# What is "prediction problem"?

In a context of machine learning, numerous tasks can be seen as prediction problem. For example, this user guide provides solutions for:

For any kinds of prediction problems, we generally provide a set of input-output pairs as:

• Input: Set of features
• e.g., ["1:0.001","4:0.23","35:0.0035",...]
• Output: Target value
• e.g., 1, 0, 0.54, 42.195, ...

Once a prediction model has been constructed based on the samples, the model can make prediction for unforeseen inputs.

In order to train prediction models, an algorithm so-called stochastic gradient descent (SGD) is normally applied. You can learn more about this from the following external resources:

Importantly, depending on types of output value, prediction problem can be categorized into regression and classification problem.

# Regression

The goal of regression is to predict real values as shown below:

features (input) target real value (output)
["1:0.001","4:0.23","35:0.0035",...] 21.3
["1:0.2","3:0.1","13:0.005",...] 6.2
["5:1.3","22:0.0.089","77:0.0001",...] 17.1
... ...

In practice, target values could be any of small/large float/int negative/positive values. Our CTR prediction tutorial solves regression problem with small floating point target values in a 0-1 range, for example.

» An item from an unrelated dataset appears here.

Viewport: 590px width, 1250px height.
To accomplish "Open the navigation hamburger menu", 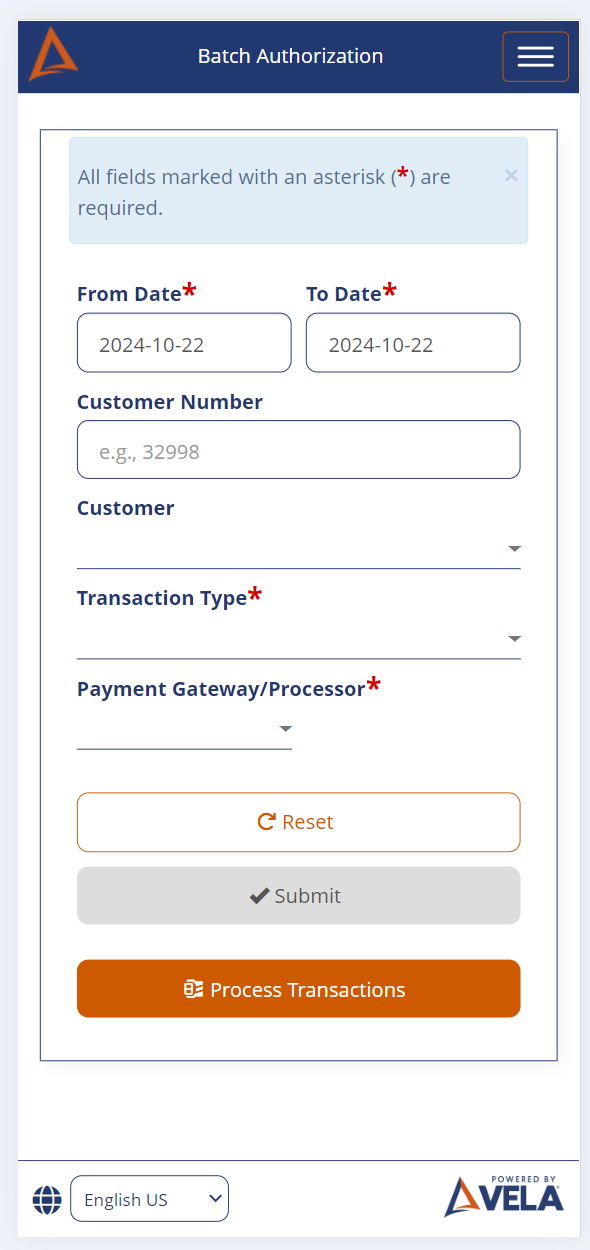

While there are several ways to realize regression by using Hivemall, train_regressor() is one of the most flexible functions. This feature is explained in this page.

# Classification

In contrast to regression, output for classification problems should be (integer) labels:

features (input) label (output)
["1:0.001","4:0.23","35:0.0035",...] 0
["1:0.2","3:0.1","13:0.005",...] 1
["5:1.3","22:0.0.089","77:0.0001",...] 1
... ...

In case the number of possible labels is 2 (0/1 or -1/1), the problem is binary classification, and Hivemall's train_classifier() function enables you to build binary classifiers. Binary Classification demonstrates how to use the function.

Another type of classification problems is multi-class classification. This task assumes that the number of possible labels is more than 2. We need to use different functions for the multi-class problems, and our news20 and iris tutorials would be helpful.

# Mathematical formulation of generic prediction model

Here, we briefly explain about how prediction model is constructed.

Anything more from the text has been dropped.